Van Der Hoeven's attorney, David S. Casey Jr., said the sexual abuse and domination of his client began in 1974 in Yuma, where Martin was the only practicing psychiatrist, and continued after Van Der Hoeven moved to San Diego County in 1980.

Casey said Martin demanded that Van Der Hoeven telephone him weekly, take prescriptions he mailed her and visit Yuma periodically for therapy.

After the verdict was announced, jury foreman Melvin Dunlap commented: "She was not getting treatment, and he was hurting her. We found she was suffering, is suffering now and will continue to suffer."

The jury voted the award on a 10-2 vote, with two female jurors favoring a higher damage award.

Casey had suggested damages of $3 million to $5 million. Defense attorney Jack W. Crumley suggested $50,000 to $100,000.

According to testimony during the trial, Martin dominated Van Der Hoeven by taking advantage of her childhood experiences in the Dutch East Indies, which became Indonesia as a war for independence followed World War II.

Van Der Hoeven told jurors that she and other members of her family spent three years as prisoners of the Japanese and four years in a refugee camp before joining her mother in the Netherlands.

She testified that at the time she began seeing Martin she was depressed by the recent deaths of a brother, her mother and her mother-in-law. Soon, her husband also died, she said.
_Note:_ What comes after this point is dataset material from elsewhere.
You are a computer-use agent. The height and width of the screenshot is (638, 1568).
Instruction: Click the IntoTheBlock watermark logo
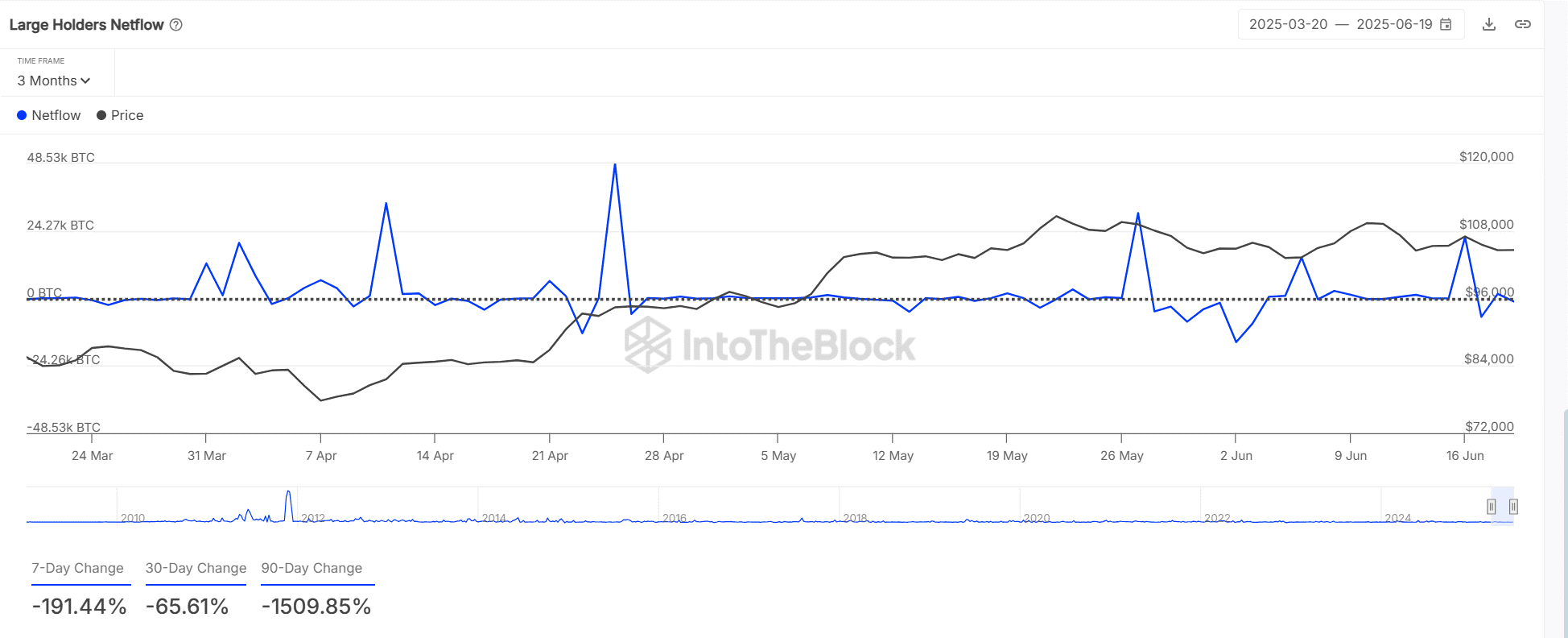coord(649,345)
Two psychiatrists and a psychologist called by Casey agreed that Martin’s actions harmed Van Der Hoeven’s psychological condition.

Dr. Melvin Goldzband, a psychiatrist called by the defense, said Martin’s treatment "was not at all helpful, not good psychiatric technique, but whether she was injured or not depends on the patient’s response."

Casey asked Goldzband: "During the entire eight years, then, there was no therapeutic relationship?"

"Not in my view," Goldzband said.

Said Casey: "It was a severe traumatic event, then, when she learned he had lied to her?"

"Yes," Goldzband said. "It destroyed her faith in therapists."

Goldzband refused to speculate on possible harm done by Martin, however, telling the jury:

"It is necessary to compare the way she was before seeing Martin and how she was after. She was severely depressed when she began seeing him, was severely depressed while she was seeing him and certainly is severely depressed now. She did not change."

In his closing argument, Casey said Van Der Hoeven "was not in psychiatric care at any time in her life until she went to Martin."